I mention the core values of an organization, but I don't limit it to only the total organization. You can bring the values down to individual departments and divisions such as a sales department or a call center group. The point is that recognition should be used as a visible standard of performance for all audience members.

3) Different Goals, Different Means

Incentive programs are about "the now." When thinking about incentives, look for things that need attention now. Look for changes in the market that you believe are "blips" or short-term needs. Need a sales spike? Run an incentive. Need to launch a new product? Run an incentive.

Recognition programs are scarce. Success measures for recognition programs are different than incentive programs. Don't expect your recognition program to provide lift or pay for itself. Recognition is about communicating what is best.

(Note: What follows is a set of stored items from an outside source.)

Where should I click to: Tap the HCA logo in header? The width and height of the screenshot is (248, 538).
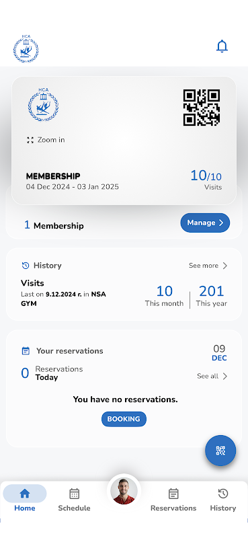[26, 48]
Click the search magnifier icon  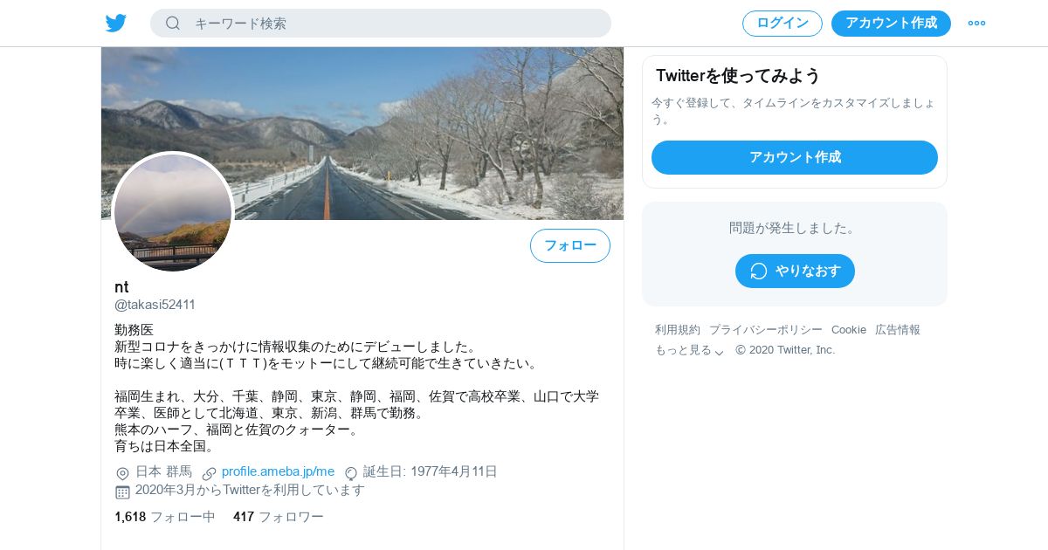173,24
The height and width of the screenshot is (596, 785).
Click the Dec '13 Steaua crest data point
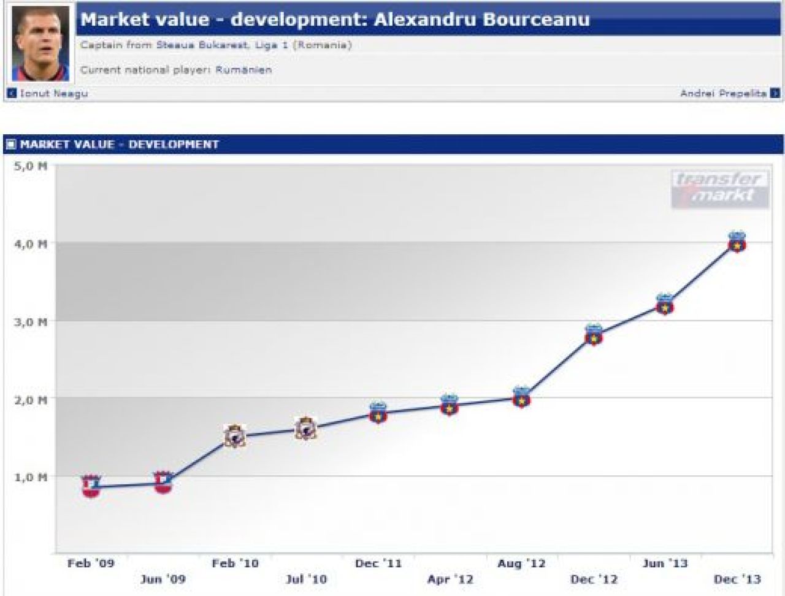tap(737, 242)
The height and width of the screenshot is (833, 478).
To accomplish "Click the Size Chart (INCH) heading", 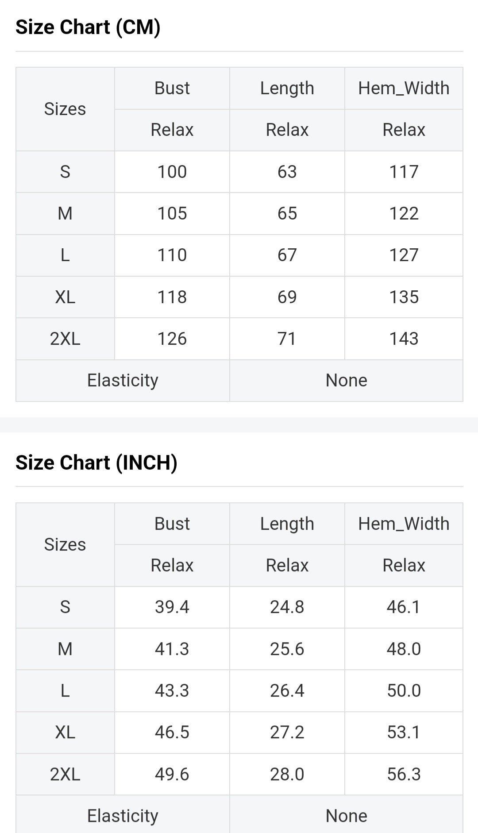I will pyautogui.click(x=96, y=463).
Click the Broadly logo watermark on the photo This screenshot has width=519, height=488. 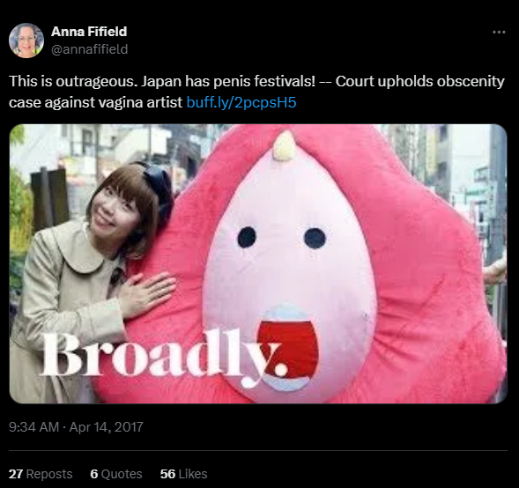coord(164,358)
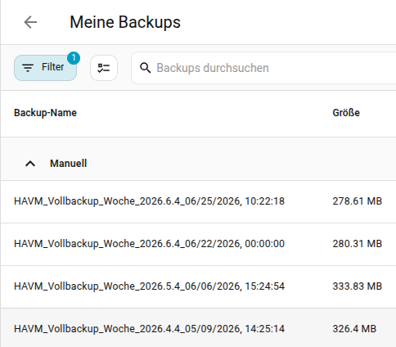The image size is (396, 347).
Task: Sort by the Backup-Name column header
Action: [45, 113]

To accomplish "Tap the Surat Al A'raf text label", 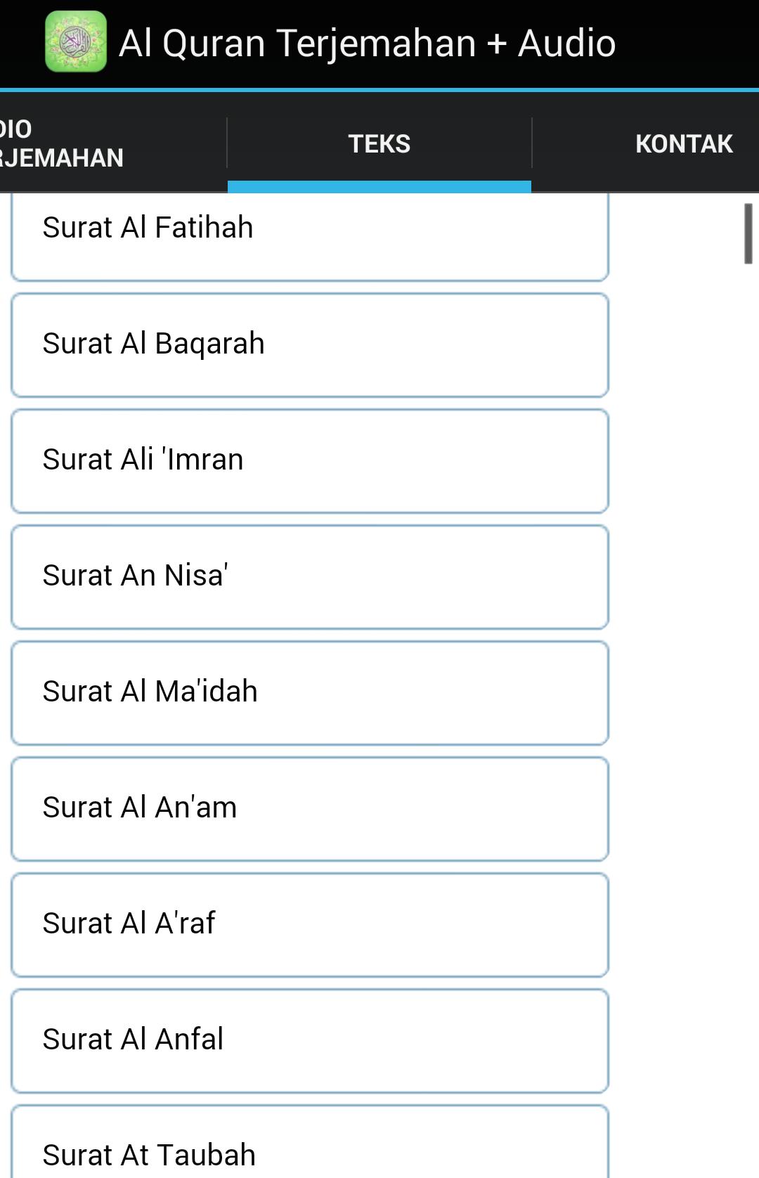I will (x=129, y=923).
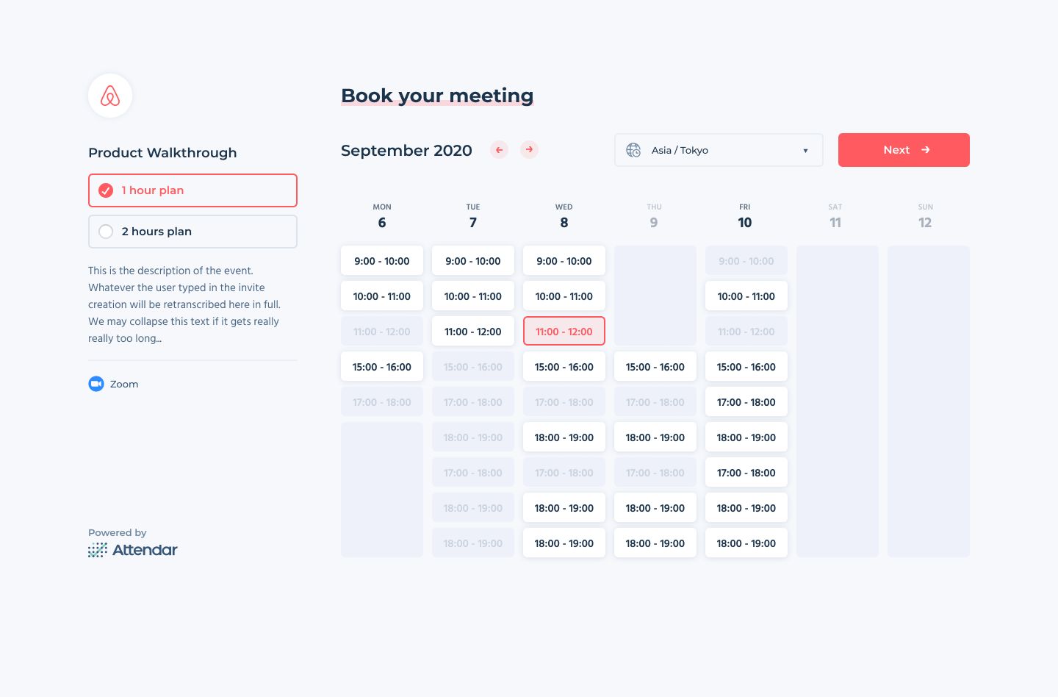Screen dimensions: 1058x697
Task: Select the 1 hour plan option
Action: (x=192, y=190)
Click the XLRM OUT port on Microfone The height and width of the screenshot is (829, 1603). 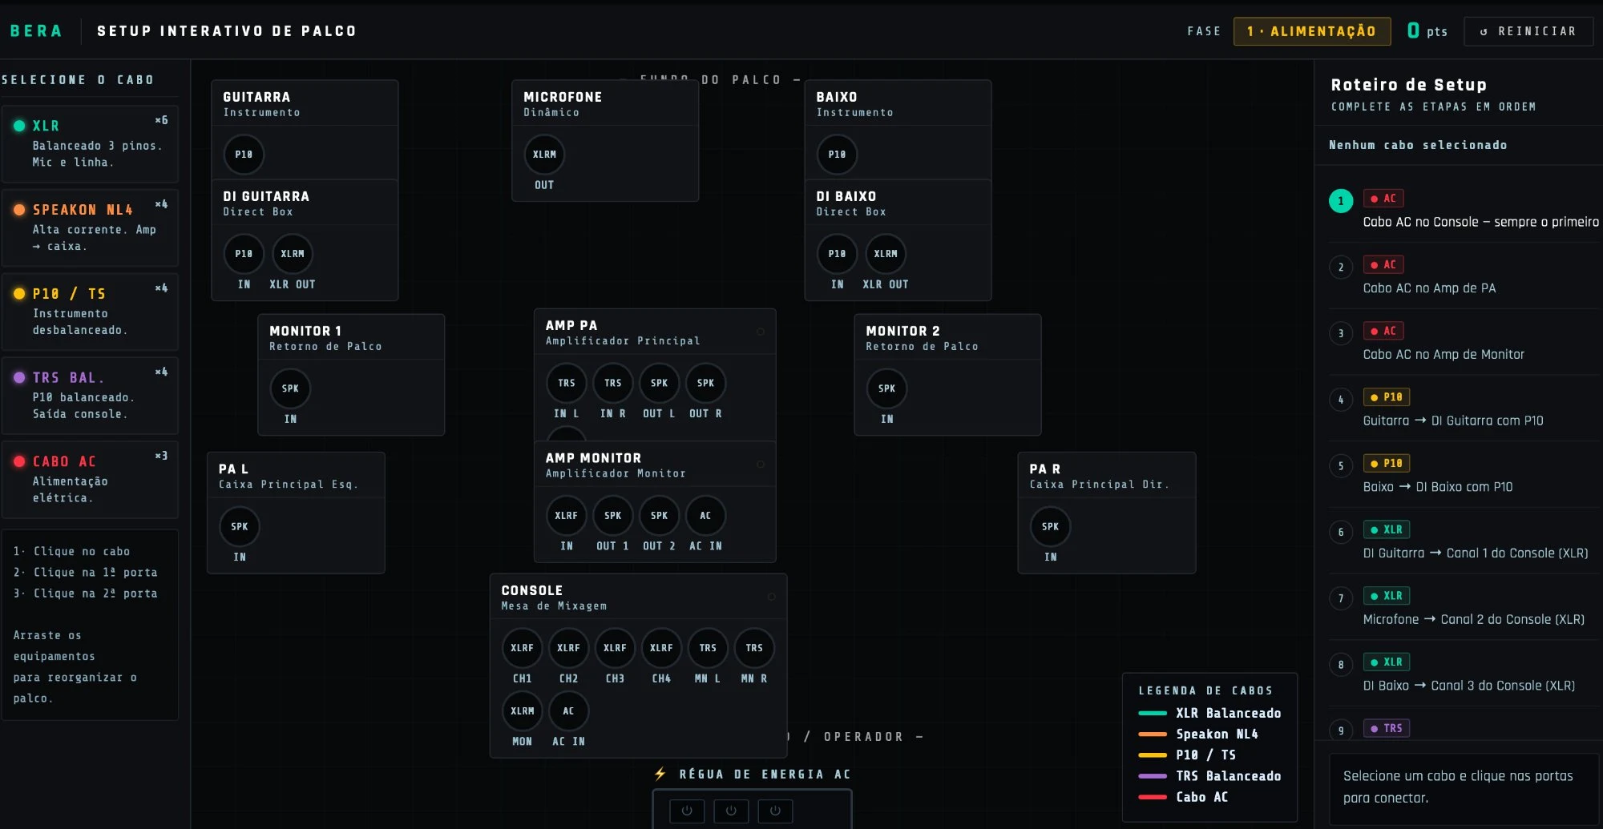544,155
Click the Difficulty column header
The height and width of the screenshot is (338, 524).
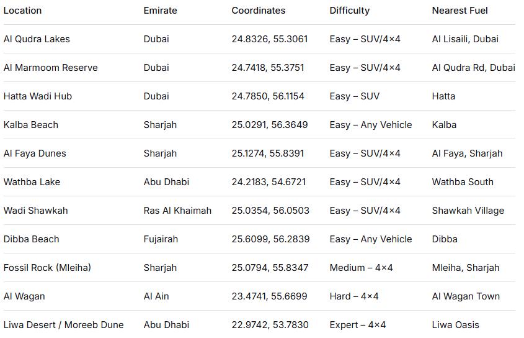[x=349, y=11]
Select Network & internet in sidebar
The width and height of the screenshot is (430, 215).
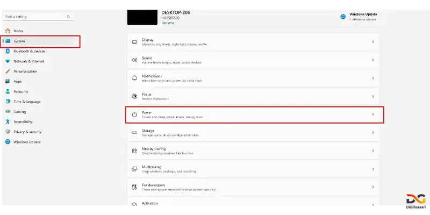click(28, 61)
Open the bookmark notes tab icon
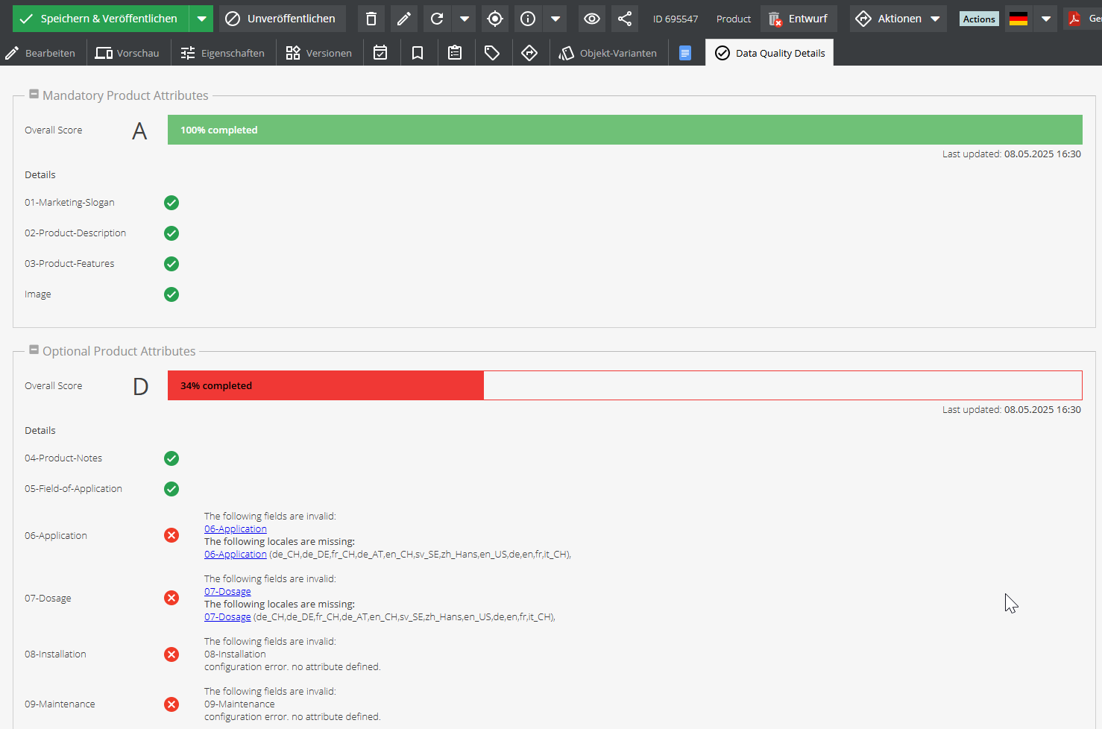Screen dimensions: 1102x729 pyautogui.click(x=418, y=53)
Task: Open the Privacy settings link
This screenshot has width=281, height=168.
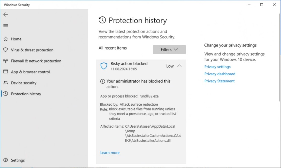Action: tap(217, 67)
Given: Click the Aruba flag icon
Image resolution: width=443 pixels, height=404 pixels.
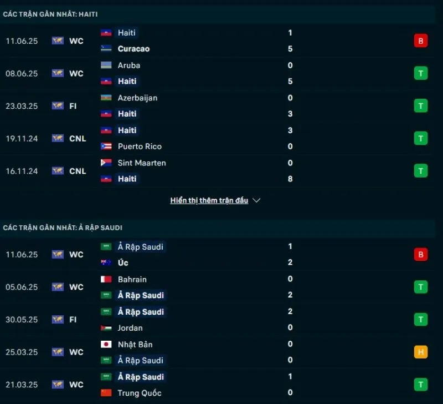Looking at the screenshot, I should (106, 65).
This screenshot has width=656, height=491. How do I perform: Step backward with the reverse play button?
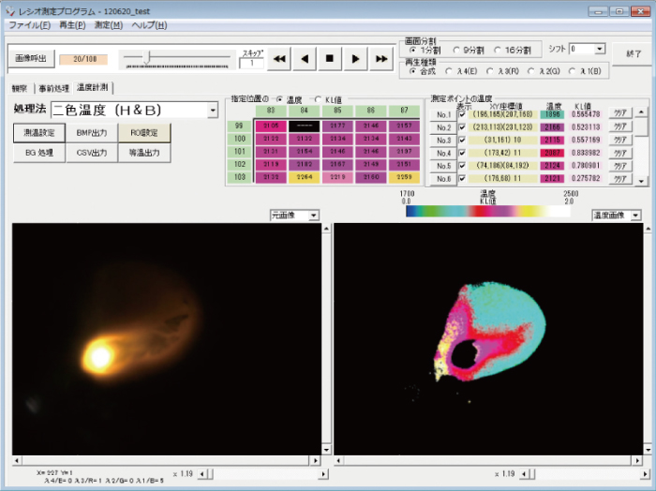click(x=305, y=58)
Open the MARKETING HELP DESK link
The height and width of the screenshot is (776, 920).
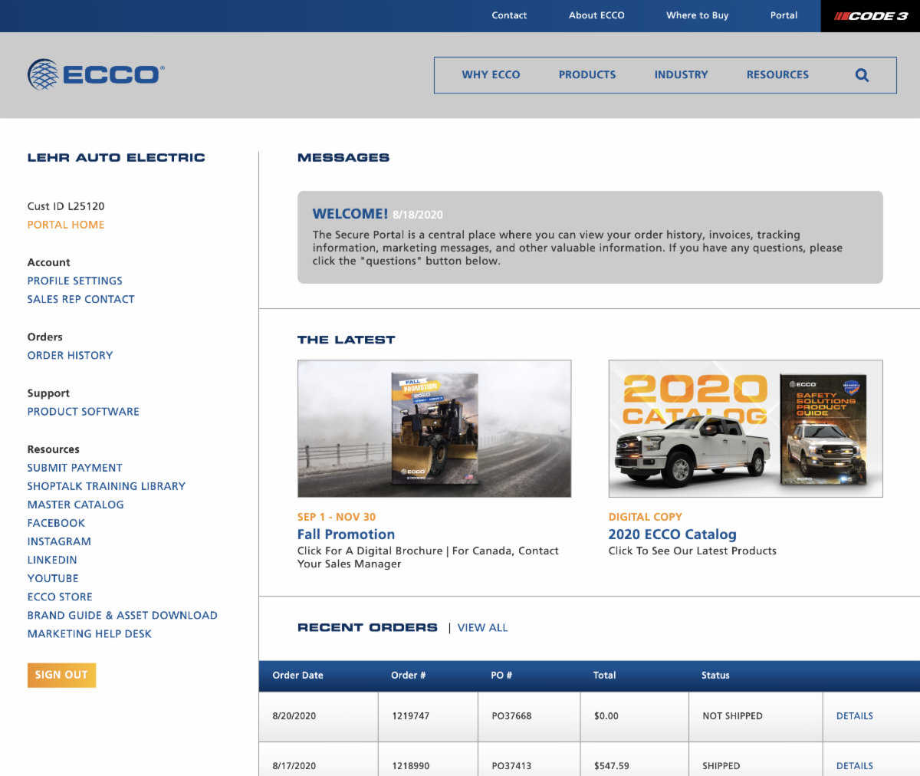(89, 633)
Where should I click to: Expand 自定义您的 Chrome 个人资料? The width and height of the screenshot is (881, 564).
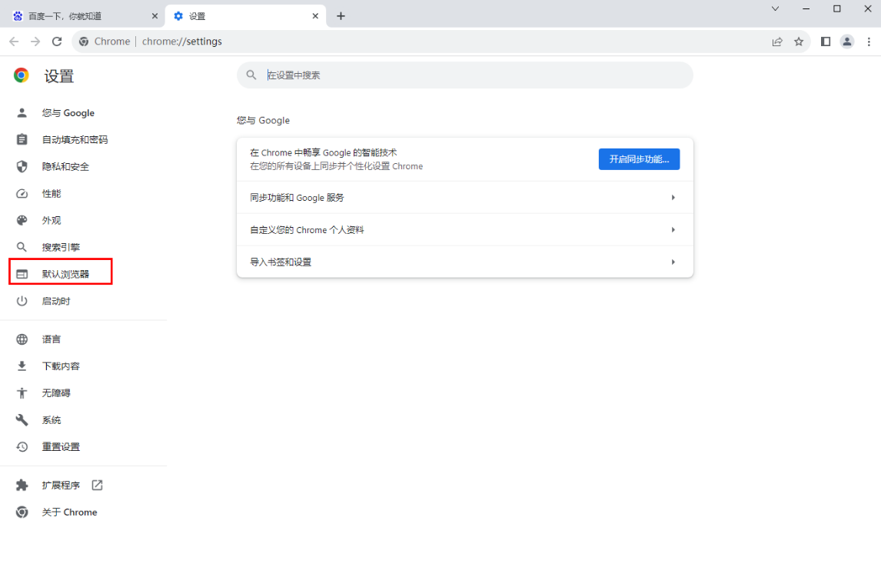463,229
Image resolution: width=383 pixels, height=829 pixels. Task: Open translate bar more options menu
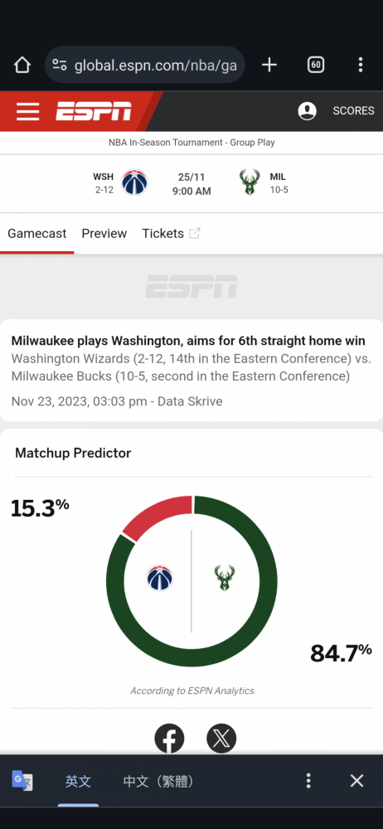tap(308, 781)
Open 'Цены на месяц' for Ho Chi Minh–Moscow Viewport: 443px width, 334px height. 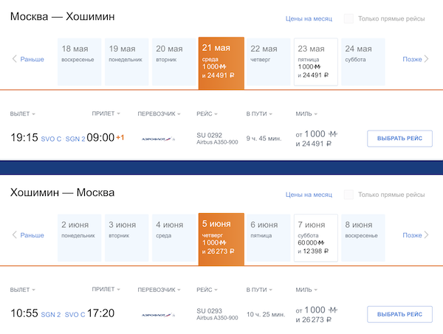coord(309,195)
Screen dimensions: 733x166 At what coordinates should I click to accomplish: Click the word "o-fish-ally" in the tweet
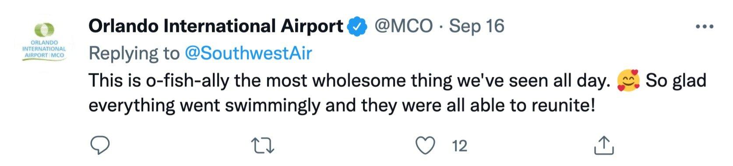tap(187, 81)
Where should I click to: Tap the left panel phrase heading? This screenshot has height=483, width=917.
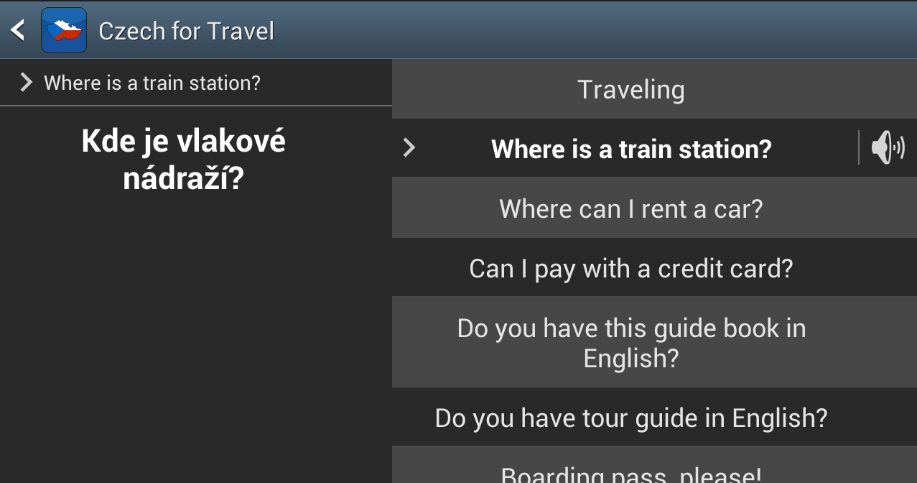pos(152,83)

Recognition by virtue of the fact it is scarce means that when you announce the program the majority of your folks will know they don't qualify. That's okay. Recognition is about keeping the best and setting standards—not temporarily lifting all boats.

4. Measure Twice, Reward Once

You can recognize individual performance and I highly recommend it) but the act of recognition is not the same as a well-planned recognition program. One of major differences between incentive and recognition programs is how you determine success and how you measure the impact of the program.

Incentive programs are easy to measure—i.e., did the person change behavior and did they earn the award?

It is much more difficult, however, to measure the impact of a recognition program. Since these programs are tied to long-term goals and broader metrics, it is impossible to link them to specific business outcomes. However, I would suggest that changes in the audience opinion of the company, overall change in the focus on core values and the impression of the company culture can be measured—just not program by program.

In addition, many times recognition programs are a retention play—targeting your best performers. A company can look at their turnover at the higher performance levels and see if their top performers are staying with the company. This is typically a good measure of program success and appropriate design.

Bowling for Results

Like anything else in the world, there are no absolutes. I can probably come up with one or two ways to run an incentive over a longer term and tie it to group behavior. I can also find a way to use a recognition program to drive short term results. But these would be anomalies.

I like to think of bowling when I look at incentive and recognition programs. The gutters are the boundaries – the limits. How I roll each ball depends on the pins in front of me. Sometimes I bowl to the left, sometimes the right, but always within the boundaries of the gutters. Recognition provides those boundaries, and incentives are how the ball is rolled each time. Recognition sets the limits; incentives drive action within those limits.